パロディ商標を考える・・フランク三浦事件から
2017.03.09
スイスの高級時計ブランド「フランクミューラー」の関連会社が、大阪の会社が商標登録を行った「フランク三浦」の商標登録無効を訴えた裁判で、「フランク三浦」側の勝訴が確定しました(即ち、商標登録は有効)。この裁判の射程から「パロディ」について、少し考えてみたいと思います。

「パロディ」とは、一般に、他の芸術作品などを揶揄、風刺、批判等する目的で模倣する行為と概ね定義できると思います。大阪市の会社が販売する「フランク三浦」という5千円前後の時計は、その称呼や文字盤のデザイン等の関係から、その多くの商品が100万以上の単価である高級時計ブランド「フランクミューラー」を連想させるチープなパロディ商品と言えます。大阪の会社の代表者が「うちはとことんチープに行くのがコンセプトなので」と述べたことも裁判では取り上げられており、大阪的に言えば、まさにギャグやお笑いの世界のパロディ時計と言えるのでしょう。

ここで、今回の裁判では、「フランク三浦」と「フランクミューラー」が需要者において混同するか否かが商標登録の有効性の判断ポイントであったのですが、本裁判では両商標は「称呼」において類似性が確かにあるけれども、外観や観念で明らかに区別でき、そして、フランクミューラーという高級時計の販売単価とそれよりもかなり低額なパロディ時計「フランク三浦」は、その指向性は全く異にするから、需要者は両商標を混同することは到底考えられないという判断に基づいて、「フランク三浦」の商標登録は有効という判断となりました(特許庁の商標登録無効の審決の取消)。




しかし、この事件は、需要者の混同の有無という点でパロディブランドの商標登録の有効性が争われた裁判事件であって、それ以上でもそれ以下でもないように思います。即ち、この事件をもって、パロディブランドやパロディ商品が知財面で全く問題がないという判断にならないように注意が必要と思います。
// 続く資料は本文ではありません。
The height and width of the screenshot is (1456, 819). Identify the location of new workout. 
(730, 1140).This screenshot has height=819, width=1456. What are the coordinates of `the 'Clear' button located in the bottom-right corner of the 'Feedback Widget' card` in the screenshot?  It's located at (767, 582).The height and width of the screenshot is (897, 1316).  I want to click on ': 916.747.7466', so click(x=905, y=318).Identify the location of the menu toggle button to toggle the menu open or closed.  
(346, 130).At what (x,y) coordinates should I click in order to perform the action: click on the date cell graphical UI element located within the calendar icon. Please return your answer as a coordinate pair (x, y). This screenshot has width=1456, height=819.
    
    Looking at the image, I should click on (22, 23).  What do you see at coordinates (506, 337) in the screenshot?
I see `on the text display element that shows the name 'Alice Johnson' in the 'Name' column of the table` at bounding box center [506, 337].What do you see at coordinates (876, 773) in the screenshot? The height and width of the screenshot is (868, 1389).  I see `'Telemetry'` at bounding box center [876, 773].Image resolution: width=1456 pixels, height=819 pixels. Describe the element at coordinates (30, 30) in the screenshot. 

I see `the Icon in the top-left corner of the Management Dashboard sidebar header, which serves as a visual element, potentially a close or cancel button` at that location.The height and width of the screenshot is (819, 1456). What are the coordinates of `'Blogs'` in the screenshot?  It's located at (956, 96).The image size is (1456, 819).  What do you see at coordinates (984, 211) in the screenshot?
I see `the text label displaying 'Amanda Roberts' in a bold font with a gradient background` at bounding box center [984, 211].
例えば、「フランク三浦」なるパロディ時計について今後もその販売が継続された場合、「フランク三浦」時計を実際に購入した需要者において、「フランクミューラー」ブランドを連想したことやフランクミューラーの独創的な文字盤デザイン(形態)の類似性がその購入動機になっていたような事情が明らかになれば、著名ブランドへのただ乗り、ポリューション(ブランドを汚す)などの観点から不正競争防止法の差止請求等の争いとなる可能性が依然として残されていると思います。

商標登録やその有効性を争う場面でも、本事件のように販売単価に大きな差があるなどの特段の事情が無いのであれば、著名ブランドのパロディ商標の商標登録は認められない場合も多いのではないかと思います(商標法4条1項15号)。